(Entries in a dataset)

+===+

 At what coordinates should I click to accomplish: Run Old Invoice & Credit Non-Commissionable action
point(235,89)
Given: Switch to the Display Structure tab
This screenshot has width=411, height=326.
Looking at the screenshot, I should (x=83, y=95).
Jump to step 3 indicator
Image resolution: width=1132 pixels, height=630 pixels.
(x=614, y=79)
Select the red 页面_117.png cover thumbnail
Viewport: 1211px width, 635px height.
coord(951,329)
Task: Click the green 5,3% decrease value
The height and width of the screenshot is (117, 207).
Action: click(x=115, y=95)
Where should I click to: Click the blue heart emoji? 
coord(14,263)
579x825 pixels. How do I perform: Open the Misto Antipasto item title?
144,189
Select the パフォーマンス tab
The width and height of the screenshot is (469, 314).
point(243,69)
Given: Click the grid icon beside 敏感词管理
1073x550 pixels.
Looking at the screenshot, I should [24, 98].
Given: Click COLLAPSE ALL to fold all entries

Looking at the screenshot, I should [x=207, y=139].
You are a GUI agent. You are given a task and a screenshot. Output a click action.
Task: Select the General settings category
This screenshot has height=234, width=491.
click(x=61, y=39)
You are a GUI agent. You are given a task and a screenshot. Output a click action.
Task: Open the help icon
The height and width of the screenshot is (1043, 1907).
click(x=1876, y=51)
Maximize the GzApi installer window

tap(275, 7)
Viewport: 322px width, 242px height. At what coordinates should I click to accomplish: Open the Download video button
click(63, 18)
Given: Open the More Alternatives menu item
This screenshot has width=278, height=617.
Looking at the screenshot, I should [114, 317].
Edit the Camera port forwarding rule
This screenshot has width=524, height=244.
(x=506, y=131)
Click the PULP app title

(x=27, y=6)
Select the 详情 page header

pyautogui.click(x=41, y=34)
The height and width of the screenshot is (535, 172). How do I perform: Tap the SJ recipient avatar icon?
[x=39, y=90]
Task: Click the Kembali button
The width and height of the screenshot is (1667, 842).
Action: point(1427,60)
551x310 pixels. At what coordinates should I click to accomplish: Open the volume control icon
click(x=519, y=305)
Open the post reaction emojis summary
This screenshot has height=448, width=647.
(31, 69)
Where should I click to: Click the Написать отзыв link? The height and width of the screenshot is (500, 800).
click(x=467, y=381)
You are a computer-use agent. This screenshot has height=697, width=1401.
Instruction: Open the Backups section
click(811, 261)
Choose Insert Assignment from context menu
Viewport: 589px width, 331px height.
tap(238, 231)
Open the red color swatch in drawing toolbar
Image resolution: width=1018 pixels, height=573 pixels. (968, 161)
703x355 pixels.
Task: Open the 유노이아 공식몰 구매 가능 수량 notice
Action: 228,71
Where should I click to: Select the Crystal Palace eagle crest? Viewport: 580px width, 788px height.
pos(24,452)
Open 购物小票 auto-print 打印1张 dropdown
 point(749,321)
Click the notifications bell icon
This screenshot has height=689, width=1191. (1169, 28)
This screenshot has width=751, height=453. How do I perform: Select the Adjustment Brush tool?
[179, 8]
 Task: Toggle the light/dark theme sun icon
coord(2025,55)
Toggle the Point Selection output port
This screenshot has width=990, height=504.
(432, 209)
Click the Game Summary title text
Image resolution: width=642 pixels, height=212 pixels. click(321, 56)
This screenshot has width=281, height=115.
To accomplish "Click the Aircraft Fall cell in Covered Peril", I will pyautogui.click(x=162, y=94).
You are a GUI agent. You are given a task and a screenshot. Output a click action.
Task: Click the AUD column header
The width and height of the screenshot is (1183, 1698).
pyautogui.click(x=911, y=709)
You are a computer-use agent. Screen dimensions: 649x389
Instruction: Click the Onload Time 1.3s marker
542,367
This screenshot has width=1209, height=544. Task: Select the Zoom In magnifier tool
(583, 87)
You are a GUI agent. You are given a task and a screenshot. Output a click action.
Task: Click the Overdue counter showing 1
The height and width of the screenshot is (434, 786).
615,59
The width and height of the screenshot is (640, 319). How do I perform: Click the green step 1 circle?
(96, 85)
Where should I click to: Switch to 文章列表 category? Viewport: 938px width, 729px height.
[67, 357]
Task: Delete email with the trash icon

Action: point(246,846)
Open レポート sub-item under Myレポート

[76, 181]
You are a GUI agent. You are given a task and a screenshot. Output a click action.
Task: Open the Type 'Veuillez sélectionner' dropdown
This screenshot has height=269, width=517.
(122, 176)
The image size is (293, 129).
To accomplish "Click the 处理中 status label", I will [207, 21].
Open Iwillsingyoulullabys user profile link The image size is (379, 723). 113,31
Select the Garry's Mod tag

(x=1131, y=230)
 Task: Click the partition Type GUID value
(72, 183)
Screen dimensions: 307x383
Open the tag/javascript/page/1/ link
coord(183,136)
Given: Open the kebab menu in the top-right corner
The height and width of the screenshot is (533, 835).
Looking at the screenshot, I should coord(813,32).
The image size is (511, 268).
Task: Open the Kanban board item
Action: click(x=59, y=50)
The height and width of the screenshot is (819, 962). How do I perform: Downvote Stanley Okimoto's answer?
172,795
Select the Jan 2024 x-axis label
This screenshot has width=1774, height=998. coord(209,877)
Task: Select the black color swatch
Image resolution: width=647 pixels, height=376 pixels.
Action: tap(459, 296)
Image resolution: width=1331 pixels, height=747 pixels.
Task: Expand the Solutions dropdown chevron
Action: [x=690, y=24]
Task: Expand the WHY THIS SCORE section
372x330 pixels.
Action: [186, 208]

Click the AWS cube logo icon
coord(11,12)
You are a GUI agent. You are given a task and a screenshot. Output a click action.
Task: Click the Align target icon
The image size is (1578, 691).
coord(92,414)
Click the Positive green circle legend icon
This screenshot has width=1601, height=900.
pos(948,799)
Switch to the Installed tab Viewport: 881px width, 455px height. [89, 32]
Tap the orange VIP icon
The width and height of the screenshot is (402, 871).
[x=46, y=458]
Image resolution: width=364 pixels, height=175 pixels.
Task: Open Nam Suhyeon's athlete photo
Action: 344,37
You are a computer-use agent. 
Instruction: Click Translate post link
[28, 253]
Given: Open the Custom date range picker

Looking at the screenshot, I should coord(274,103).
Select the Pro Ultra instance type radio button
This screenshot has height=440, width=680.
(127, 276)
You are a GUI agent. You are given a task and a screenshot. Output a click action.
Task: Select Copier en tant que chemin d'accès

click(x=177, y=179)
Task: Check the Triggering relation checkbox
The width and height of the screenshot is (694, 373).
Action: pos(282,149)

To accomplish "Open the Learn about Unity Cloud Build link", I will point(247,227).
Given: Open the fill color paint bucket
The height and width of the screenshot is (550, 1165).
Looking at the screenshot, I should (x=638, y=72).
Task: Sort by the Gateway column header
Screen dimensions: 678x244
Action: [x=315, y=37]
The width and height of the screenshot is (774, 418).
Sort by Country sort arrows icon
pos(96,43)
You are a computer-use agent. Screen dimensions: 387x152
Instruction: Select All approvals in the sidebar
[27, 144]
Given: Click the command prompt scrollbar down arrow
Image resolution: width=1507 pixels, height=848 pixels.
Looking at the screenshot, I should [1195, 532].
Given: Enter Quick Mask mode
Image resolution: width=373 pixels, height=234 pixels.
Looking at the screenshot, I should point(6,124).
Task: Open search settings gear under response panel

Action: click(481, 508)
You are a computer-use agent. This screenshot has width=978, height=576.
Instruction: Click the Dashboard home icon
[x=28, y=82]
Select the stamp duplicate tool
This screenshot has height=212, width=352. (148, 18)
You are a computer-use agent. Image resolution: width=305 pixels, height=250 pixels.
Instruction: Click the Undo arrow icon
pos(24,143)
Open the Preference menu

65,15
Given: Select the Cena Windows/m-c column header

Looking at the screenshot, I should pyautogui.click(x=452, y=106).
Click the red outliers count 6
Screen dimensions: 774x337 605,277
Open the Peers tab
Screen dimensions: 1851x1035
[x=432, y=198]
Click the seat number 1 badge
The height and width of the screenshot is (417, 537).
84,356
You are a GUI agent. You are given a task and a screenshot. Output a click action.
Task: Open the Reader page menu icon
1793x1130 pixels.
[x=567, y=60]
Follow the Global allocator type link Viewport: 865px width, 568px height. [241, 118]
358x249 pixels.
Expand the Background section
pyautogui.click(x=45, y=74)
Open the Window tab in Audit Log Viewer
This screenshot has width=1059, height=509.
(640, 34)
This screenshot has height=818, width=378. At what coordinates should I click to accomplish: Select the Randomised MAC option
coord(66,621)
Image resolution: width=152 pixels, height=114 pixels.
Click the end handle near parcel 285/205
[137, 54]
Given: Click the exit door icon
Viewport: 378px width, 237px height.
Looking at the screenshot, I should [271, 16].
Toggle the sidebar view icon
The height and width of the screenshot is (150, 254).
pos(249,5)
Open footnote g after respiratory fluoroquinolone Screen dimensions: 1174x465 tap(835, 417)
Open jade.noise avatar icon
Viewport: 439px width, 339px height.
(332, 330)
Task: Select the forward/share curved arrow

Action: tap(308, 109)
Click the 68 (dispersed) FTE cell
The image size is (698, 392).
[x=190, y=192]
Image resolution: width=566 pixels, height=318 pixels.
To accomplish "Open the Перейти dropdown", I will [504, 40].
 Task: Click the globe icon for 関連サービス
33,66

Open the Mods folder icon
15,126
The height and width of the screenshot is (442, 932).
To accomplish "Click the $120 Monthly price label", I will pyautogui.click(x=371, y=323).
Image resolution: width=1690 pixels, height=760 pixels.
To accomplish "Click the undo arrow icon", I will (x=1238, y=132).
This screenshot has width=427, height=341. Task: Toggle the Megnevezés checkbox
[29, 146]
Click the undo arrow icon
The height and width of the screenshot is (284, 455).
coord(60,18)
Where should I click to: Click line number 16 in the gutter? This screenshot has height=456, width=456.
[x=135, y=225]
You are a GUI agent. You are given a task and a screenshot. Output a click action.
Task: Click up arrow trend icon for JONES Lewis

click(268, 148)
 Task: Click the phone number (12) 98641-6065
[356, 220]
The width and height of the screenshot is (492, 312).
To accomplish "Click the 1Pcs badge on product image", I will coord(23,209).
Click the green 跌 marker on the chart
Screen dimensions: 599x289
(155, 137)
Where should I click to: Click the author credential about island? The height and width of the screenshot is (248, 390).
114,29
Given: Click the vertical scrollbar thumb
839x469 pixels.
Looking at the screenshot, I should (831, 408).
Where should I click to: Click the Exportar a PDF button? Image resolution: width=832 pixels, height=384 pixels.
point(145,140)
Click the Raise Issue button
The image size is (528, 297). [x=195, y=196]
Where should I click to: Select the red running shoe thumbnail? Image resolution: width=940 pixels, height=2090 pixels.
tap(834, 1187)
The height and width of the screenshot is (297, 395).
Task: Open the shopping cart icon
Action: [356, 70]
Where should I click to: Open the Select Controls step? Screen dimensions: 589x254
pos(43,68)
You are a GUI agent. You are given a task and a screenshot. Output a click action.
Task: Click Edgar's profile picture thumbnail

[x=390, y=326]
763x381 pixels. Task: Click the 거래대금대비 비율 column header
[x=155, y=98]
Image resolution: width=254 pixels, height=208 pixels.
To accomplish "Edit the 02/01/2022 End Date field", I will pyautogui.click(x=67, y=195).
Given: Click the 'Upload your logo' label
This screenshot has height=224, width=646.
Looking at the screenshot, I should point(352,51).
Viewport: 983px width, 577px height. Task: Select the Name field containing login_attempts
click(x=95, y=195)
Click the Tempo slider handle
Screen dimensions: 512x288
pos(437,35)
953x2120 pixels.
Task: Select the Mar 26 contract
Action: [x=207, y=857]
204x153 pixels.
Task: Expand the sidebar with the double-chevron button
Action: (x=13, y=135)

+===+

* _Goal_: Can you copy out, word for word, the entries from the line containing "This screenshot has width=751, height=453." up to and including the line containing "will pyautogui.click(x=162, y=94)."?

* _Worked solution_:
This screenshot has width=751, height=453. How do I perform: Select the Adjustment Brush tool?
[179, 8]
 Task: Toggle the light/dark theme sun icon
coord(2025,55)
Toggle the Point Selection output port
This screenshot has width=990, height=504.
(432, 209)
Click the Game Summary title text
Image resolution: width=642 pixels, height=212 pixels. click(321, 56)
This screenshot has width=281, height=115.
To accomplish "Click the Aircraft Fall cell in Covered Peril", I will pyautogui.click(x=162, y=94).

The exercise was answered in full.